Data entries
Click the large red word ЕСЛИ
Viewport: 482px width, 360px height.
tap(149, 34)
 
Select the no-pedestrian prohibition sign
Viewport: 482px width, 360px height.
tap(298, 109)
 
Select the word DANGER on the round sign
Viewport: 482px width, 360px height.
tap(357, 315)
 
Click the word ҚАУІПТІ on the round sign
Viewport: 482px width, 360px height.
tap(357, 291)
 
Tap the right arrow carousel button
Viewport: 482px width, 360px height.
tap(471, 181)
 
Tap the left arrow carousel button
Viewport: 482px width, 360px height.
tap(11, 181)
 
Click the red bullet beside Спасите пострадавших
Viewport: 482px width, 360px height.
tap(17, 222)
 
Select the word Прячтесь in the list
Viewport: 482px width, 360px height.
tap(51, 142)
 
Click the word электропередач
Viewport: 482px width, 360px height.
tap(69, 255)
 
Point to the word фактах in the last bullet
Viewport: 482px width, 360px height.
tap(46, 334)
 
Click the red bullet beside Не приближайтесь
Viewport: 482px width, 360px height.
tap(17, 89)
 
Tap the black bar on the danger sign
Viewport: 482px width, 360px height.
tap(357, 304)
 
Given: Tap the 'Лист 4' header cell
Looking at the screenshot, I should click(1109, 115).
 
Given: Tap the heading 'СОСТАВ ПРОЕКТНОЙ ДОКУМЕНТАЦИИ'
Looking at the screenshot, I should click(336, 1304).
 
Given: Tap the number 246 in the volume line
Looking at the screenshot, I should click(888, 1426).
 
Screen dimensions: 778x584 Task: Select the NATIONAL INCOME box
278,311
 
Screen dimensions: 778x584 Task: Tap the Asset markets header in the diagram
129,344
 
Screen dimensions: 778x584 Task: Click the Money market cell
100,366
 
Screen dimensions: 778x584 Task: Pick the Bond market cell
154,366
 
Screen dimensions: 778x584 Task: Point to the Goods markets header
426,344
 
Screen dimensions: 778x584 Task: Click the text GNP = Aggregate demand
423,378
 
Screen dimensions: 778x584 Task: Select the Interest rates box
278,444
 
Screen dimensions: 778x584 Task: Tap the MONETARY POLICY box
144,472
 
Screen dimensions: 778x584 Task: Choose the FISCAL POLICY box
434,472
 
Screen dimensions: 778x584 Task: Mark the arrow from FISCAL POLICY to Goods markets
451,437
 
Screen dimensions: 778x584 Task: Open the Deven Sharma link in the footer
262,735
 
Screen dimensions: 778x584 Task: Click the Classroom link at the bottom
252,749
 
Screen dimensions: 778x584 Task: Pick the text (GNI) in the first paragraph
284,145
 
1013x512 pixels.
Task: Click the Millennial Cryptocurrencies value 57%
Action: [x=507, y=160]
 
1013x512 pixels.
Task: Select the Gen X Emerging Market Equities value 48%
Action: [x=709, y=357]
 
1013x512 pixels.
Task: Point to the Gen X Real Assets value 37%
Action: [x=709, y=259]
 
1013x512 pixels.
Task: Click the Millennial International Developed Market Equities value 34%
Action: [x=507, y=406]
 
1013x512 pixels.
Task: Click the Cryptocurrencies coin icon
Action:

Problem to work on
Rewrite the lines above as a Markdown table with the columns Row and Line, numbering the rows in order and leaving out the blank lines.

Exercise response
| Row | Line |
|---|---|
| 1 | Click the large red word ЕСЛИ |
| 2 | Viewport: 482px width, 360px height. |
| 3 | tap(149, 34) |
| 4 | Select the no-pedestrian prohibition sign |
| 5 | Viewport: 482px width, 360px height. |
| 6 | tap(298, 109) |
| 7 | Select the word DANGER on the round sign |
| 8 | Viewport: 482px width, 360px height. |
| 9 | tap(357, 315) |
| 10 | Click the word ҚАУІПТІ on the round sign |
| 11 | Viewport: 482px width, 360px height. |
| 12 | tap(357, 291) |
| 13 | Tap the right arrow carousel button |
| 14 | Viewport: 482px width, 360px height. |
| 15 | tap(471, 181) |
| 16 | Tap the left arrow carousel button |
| 17 | Viewport: 482px width, 360px height. |
| 18 | tap(11, 181) |
| 19 | Click the red bullet beside Спасите пострадавших |
| 20 | Viewport: 482px width, 360px height. |
| 21 | tap(17, 222) |
| 22 | Select the word Прячтесь in the list |
| 23 | Viewport: 482px width, 360px height. |
| 24 | tap(51, 142) |
| 25 | Click the word электропередач |
| 26 | Viewport: 482px width, 360px height. |
| 27 | tap(69, 255) |
| 28 | Point to the word фактах in the last bullet |
| 29 | Viewport: 482px width, 360px height. |
| 30 | tap(46, 334) |
| 31 | Click the red bullet beside Не приближайтесь |
| 32 | Viewport: 482px width, 360px height. |
| 33 | tap(17, 89) |
| 34 | Tap the black bar on the danger sign |
| 35 | Viewport: 482px width, 360px height. |
| 36 | tap(357, 304) |
| 37 | Given: Tap the 'Лист 4' header cell |
| 38 | Looking at the screenshot, I should click(1109, 115). |
| 39 | Given: Tap the heading 'СОСТАВ ПРОЕКТНОЙ ДОКУМЕНТАЦИИ' |
| 40 | Looking at the screenshot, I should click(336, 1304). |
| 41 | Given: Tap the number 246 in the volume line |
| 42 | Looking at the screenshot, I should click(888, 1426). |
| 43 | Screen dimensions: 778x584 Task: Select the NATIONAL INCOME box |
| 44 | 278,311 |
| 45 | Screen dimensions: 778x584 Task: Tap the Asset markets header in the diagram |
| 46 | 129,344 |
| 47 | Screen dimensions: 778x584 Task: Click the Money market cell |
| 48 | 100,366 |
| 49 | Screen dimensions: 778x584 Task: Pick the Bond market cell |
| 50 | 154,366 |
| 51 | Screen dimensions: 778x584 Task: Point to the Goods markets header |
| 52 | 426,344 |
| 53 | Screen dimensions: 778x584 Task: Click the text GNP = Aggregate demand |
| 54 | 423,378 |
| 55 | Screen dimensions: 778x584 Task: Select the Interest rates box |
| 56 | 278,444 |
| 57 | Screen dimensions: 778x584 Task: Tap the MONETARY POLICY box |
| 58 | 144,472 |
| 59 | Screen dimensions: 778x584 Task: Choose the FISCAL POLICY box |
| 60 | 434,472 |
| 61 | Screen dimensions: 778x584 Task: Mark the arrow from FISCAL POLICY to Goods markets |
| 62 | 451,437 |
| 63 | Screen dimensions: 778x584 Task: Open the Deven Sharma link in the footer |
| 64 | 262,735 |
| 65 | Screen dimensions: 778x584 Task: Click the Classroom link at the bottom |
| 66 | 252,749 |
| 67 | Screen dimensions: 778x584 Task: Pick the text (GNI) in the first paragraph |
| 68 | 284,145 |
| 69 | 1013x512 pixels. |
| 70 | Task: Click the Millennial Cryptocurrencies value 57% |
| 71 | Action: [x=507, y=160] |
| 72 | 1013x512 pixels. |
| 73 | Task: Select the Gen X Emerging Market Equities value 48% |
| 74 | Action: [x=709, y=357] |
| 75 | 1013x512 pixels. |
| 76 | Task: Point to the Gen X Real Assets value 37% |
| 77 | Action: [x=709, y=259] |
| 78 | 1013x512 pixels. |
| 79 | Task: Click the Millennial International Developed Market Equities value 34% |
| 80 | Action: [x=507, y=406] |
| 81 | 1013x512 pixels. |
| 82 | Task: Click the Cryptocurrencies coin icon |
| 83 | Action: |